Material Research (2013-2017)
For the past three years I have set aside my practice as a figurative oil painter to explore alternate materials and mark-making processes. I have co-opted utilitarian products from hardware and industrial fabric stores in order to develop new vernaculars in my painting repertoire. These items are mass-produced for maintenance work and not intended to draw attention to themselves. They play a functionally supportive role and almost always operate in the the background. These paintings however, bring them to the center of the viewer’s gaze.
I work intuitively to allow the materials to dictate my direction. I look for visual rhymes (correlations in texture, color, pattern, or luminosity) between disparate materials and pair them together. Subtle painterly variations direct the flow of the work. Compositional choices are made in order to emphasize dialogues between substrate and surface. In my search for new mark-making vernaculars, I have developed a process in which viscous paint-like media are extruded through porous, gridded substrates.
This year’s paintings expand on these processes with greater detail and rigor. Series- based works that number from 2 to 11 challenge me to keep materials, formats, and sizes consistent while varying subtle elements pertaining to composition and mark-making. In other works I explore larger human scale formats. I want the viewer to feel enveloped in the textures of the materials while experiencing the work from arm’s length.

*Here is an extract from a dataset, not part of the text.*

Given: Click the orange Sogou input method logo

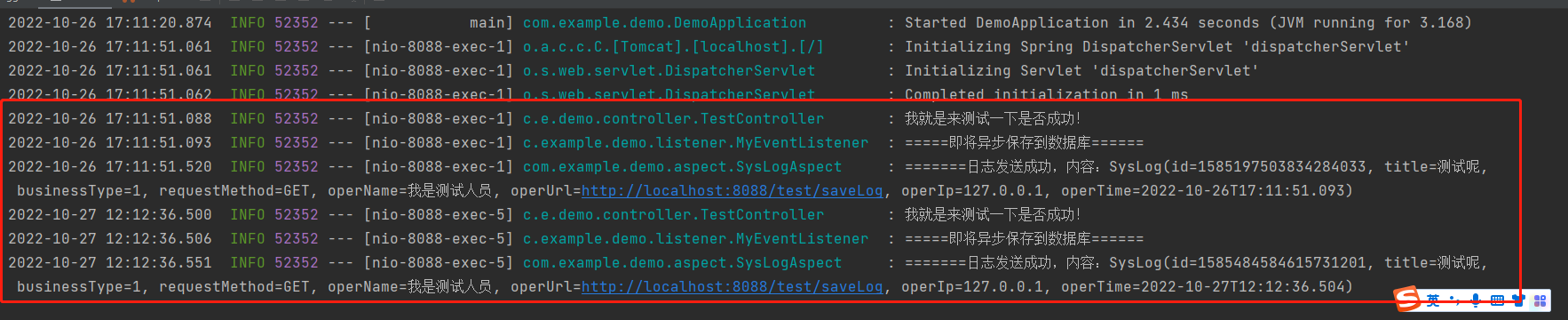Looking at the screenshot, I should (1407, 299).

As I delve deeper into process, I’m researching materials’ origins as well as their intended functions. As a new mom who’s taken on the role of managing the household and caring for my daughter, I am doing a lot of maintenance work that layers into the background-unseen. My art practice is the inverse of my daily life. Through this new body of paintings I am exploring the dichotomy between our culture’s lack of esteem for these maintenance roles and their inherent worth.